# 作業内容:
(1) アポロステーションに関する本文によると、全国にあるSSは約何か所ですか。
(2) アポロステーションに関する本文の最後の文に続けて、その先を書き継いでください。

森下氏は経営統合から2年となる2021年4月から、全国に約6400か所あるSSをアポロステーションに生まれ変わらせていくにあたり、コンセプトを「お客さまの未来を支える拠点」と位置付け、アポロステーションという器を通じて実現していきたい、器であるアポロステーションにこれから自分たちの魂をどんどん注ぎ込んでいこうと考えていると語った。
また、「お客さまの移動に“うれしい”を生み出す未来型のステーションを作っていきたい」と意気込みを述べ、そのために、ユーザーに加えて出光系の販売店、昭和シェル系の特約店で働いているスタッフなどに直接インタビューを行ない、過去にとらわれることなくできる限り刷新していく方針を固めたという。一方で残していくべきレガシーについては継承していき、未来型でありながら過去の歴史、積み重ねてきたことを残していくというブランドコンセプトを目指していると説明した。
具体的に刷新していく点としては、SSの名称をアポロステーションに変更し、ユーザーの移動体験全体を面で支え、そこに喜びなどの付加価値を提供していく未来型のSSを目指していく。また、デザインではアポロステーションが持つ“尽きることのないエネルギー”を流れる光の束として表現する「プリズムライン」を採用。レッドからイエローにグラデーションで変化することにより、モビリティやコミュニティの未来をしっかりと照らし、生活者、消費者に活力を与えていくという意味を持たせているという。
継承していくレガシーとしては、自ら輝き、周囲を明るく照らす太陽神「アポロ」をモチーフとした「アポロアイコン」により、SSに足を運ぶユーザーも輝かせることができると紹介。また、経営統合した2社は長い歴史を持っており、出光興産が果たしてきた社会貢献や果敢な挑戦、昭和シェル石油がもつ先進性や多様性といったよいところをしっかりと残してブランドに反映させていきたいと語っている。
ユーザーの移動を面で支えるという販売施策の具体策としては、「テクノロジーの進化」「モビリティーの変化」「環境意識の高まり」「生活様式の変化」という4つの要素を取り上げ、日本人の生活様式を大きく変化させている要因となっており、この4要素をしっかりフォローしていかなければ来店客を逃してしまうと解説。コロナ禍の影響によって実店舗に足を運ぶ人が減り、インターネットを利用して購買を行なう人が増加して、その中での得意客が増えていると指摘。ユーザーが実際に移動する前にさまざまな欲求を満たそうとしており、SSでも対応できる体制を整えることが大切で、これによって移動を面で捉えることにつながっていくとした。
最後に森下氏は、これまでクルマならクルマ、燃料なら燃料と独立して考えられてきた要素を、これからは移動を核とした面として体験全体で捉え、全体としてサポートすることでさまざまなチャンスが生まれてくると指摘。アポロステーションでは移動を面で支えながら、競合他社と一線を画す差別化の戦略を採用し、未来志向を持った本当の意味でのサービスステーションになっていくことを強く願っていますと語ってプレゼンテーションを締めくくった。

# 提供資料:

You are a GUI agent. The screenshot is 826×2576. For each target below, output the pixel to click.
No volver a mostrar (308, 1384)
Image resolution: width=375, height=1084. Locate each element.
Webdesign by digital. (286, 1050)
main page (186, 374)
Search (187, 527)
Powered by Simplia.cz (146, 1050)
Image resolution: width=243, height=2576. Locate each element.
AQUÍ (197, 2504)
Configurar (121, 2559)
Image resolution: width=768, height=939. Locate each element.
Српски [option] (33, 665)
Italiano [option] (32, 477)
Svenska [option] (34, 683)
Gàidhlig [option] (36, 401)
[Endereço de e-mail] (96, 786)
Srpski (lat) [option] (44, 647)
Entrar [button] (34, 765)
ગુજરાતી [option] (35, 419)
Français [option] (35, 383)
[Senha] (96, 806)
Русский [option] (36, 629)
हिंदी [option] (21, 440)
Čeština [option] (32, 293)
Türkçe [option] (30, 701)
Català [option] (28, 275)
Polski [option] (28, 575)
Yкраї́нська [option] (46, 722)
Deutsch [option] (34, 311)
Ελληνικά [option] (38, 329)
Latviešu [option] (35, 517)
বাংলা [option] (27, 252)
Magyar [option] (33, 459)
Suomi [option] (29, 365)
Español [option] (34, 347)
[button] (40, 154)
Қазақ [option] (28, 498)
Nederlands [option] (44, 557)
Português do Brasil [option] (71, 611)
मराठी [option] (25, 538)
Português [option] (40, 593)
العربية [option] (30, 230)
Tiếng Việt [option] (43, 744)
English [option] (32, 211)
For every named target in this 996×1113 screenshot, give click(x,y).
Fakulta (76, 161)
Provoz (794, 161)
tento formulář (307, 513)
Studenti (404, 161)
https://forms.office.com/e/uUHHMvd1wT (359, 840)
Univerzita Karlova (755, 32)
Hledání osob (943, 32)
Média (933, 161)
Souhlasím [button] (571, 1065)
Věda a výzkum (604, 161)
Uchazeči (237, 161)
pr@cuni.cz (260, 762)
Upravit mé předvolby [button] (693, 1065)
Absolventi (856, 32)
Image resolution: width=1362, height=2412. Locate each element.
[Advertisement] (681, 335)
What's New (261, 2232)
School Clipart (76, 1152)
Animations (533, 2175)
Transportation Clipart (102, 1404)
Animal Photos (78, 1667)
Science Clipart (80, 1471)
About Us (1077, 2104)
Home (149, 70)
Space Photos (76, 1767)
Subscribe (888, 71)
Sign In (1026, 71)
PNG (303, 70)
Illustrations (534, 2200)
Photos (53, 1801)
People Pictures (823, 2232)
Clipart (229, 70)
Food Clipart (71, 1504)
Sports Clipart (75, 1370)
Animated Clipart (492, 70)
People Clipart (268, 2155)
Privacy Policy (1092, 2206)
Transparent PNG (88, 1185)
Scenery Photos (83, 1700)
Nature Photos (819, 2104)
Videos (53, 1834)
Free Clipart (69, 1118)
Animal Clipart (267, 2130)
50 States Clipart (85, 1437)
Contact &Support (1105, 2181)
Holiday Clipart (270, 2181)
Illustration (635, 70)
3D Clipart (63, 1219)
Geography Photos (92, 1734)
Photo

# 期待される出力:
(1) 約6400か所です。

(2)
新施策の「統合アプリ」を2021年度中に展開
続いて出光興産 リテールマーケティング部長 大石朗氏から、アポロステーションの各種デザイン、展開方針などについての解説が行なわれた。
大石氏は同日発表した新VIを採用するアポロステーションの各種デザインについて説明し、SS施設やユニフォーム、タンクローリー、カード、オイル類などに統一されたVIによるデザインを採用することで、新たに誕生するアポロステーションの認知度向上を図っていくと説明。
また、全国に約6400か所あるSSのデザイン切り替えスケジュールでは、出光系と昭和シェル系で差が出ないよう、同じ時間軸の中で切り替えていく方針であると語り、2021年4月からスタートして、年間2000か所をめどに工事を進め、2023年にはすべての系列SSをアポロステーションに切り替える予定としている。この中で大石氏は、社会がコロナ禍にあることで資材調達や施工会社などが不透明になることに配慮しつつ、SS1か所ずつていねいに切り替え工事を進めていきたいとした。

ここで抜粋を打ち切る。